Mobile Visual Search - the Next Big Thing

Pinterest facebook twitter linkedin posted by David Arnold on March 30, 4:07,
Tips on Mobile Visual Search By The Partnership

Media Notes from 'Liv' McKinsey

Let’s climb into the Way-back Machine and go all the way back to 2002. Back then, Internet Search Engines were still an emerging advertising vehicle, and the industry trade pubs were questioning if they really worked. The industry leaders in paid search were Overture (later bought by Yahoo!), LookSmart, Business.com, MSN, and, finally, Google. In order to rank organically, your first stop was DMOZ, not your website. Ninety percent of paid search ranking was based on bid and nothing else. Those who had the deepest pockets usually won.

Now fast forward 10 years, to present day. Paid search is now the darling of online media—a tried and true form of advertising. Its stability and reliability in delivering quality leads has made it a staple in any digital plan (if search is not in your marketing scope, you’re missing out). The predictability of consumers in search also makes it a “go-to” medium and the pricing model is definitely attractive (you don’t pay anything unless someone clicks).

Now paid search is ready to make another giant leap forward. Introducing MVS—Mobile Visual Search.

Google has been working on visual search for a few years now and Google Goggles has gotten a lot of airplay recently. Why? Because Google Goggles marries a learned behavior (taking pictures) with online search, which has already been adopted as a standard behavior.

According to Google:
“Google Goggles lets you use pictures taken with your mobile phone to search the web. It's ideal for things that aren't easy to describe in words. There's no need to type or speak your query—all you have to do is open the app, snap a picture, and wait for your search results.”
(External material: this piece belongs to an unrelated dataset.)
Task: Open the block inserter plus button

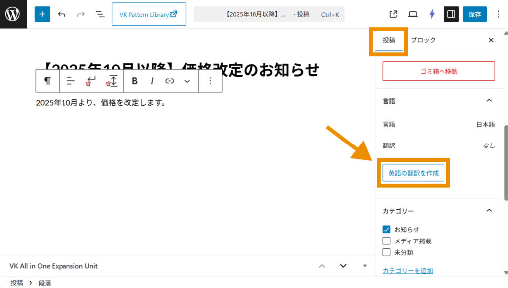Action: click(x=42, y=14)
There are still a few things that prohibit its mass adoption right now. First of all, you need the Google Goggles app installed on your smartphone. Secondly, you need to run the search query through that app. However, given the amount of play that Google search has on its Android-based phones, we believe it won’t be too long before you can perform that function within the standard search interface.
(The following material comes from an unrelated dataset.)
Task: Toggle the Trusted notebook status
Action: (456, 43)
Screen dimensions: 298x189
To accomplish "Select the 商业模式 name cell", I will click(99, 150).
At The Partnership, we’ve been digging into implementation of Mobile Visual Search. Here are some tips we found useful in optimizing campaigns for MVS:
• Make sure the image you want to use is clean and easily recognizable.
• High-contrast images work best.
• Glossy images can produce glare that may distort the image, so stick to matte finishes.

We loved these tips from eNicholas.com:

#1 SEO tip for Google Goggles
Optimize and enhance the current images on your site. Start with the images on your website that feature either the solution you’re providing or the problem it is fixing. For example, if you sell wine, your current online store probably has a picture of the entire bottle or selection of wines that you carry. But, do you have close up shots of the label? The stamp on the cork? How about the seal that goes over the cork?

#2 SEO Tip for Google Goggles
It’s about Location! Location! Location! If your store has a physical location, create geographical image cues on your site in places like the About Us page. Example: If you are a coffee shop next to Centennial Olympic Park, then place a photo of the location on your site with image tags that state you are just 100 feet away. Then if someone uses Google Goggles while they are standing in Centennial Olympic Park, you would show up in the results.

#3 SEO Tip for Google Goggles:
Abide by the basic rules of SEO. Get your list of related keywords and search terms together and compile multiple photos for each of them. Make sure to create keyword-rich filenames for the images and ensure that when the photos are uploaded to your site, the keywords are in both the alt tag and text immediately below the image on a webpage. Google has already admitted that they will integrate their image database, so if you rank well in Google images already; then you will have some type of image rank juice transferred through to Google Goggles.

Google recommends focusing on the following images/things for leveraging Google Goggles:
• Books and DVDs
• Landmarks
• Barcodes and QR Codes
• Logos
• Contact Info
• Artwork
• Businesses
• Products
• Text

And, in case you are going to check Google Goggles out, here are Google’s recommendations on how to get your photo to come back with the best results:

1. Take photos in areas with good lighting.
2. Zoom in as much as possible by placing your phone close to whatever you want to photograph.
3. Hold your hands steady and lightly tap the shutter button.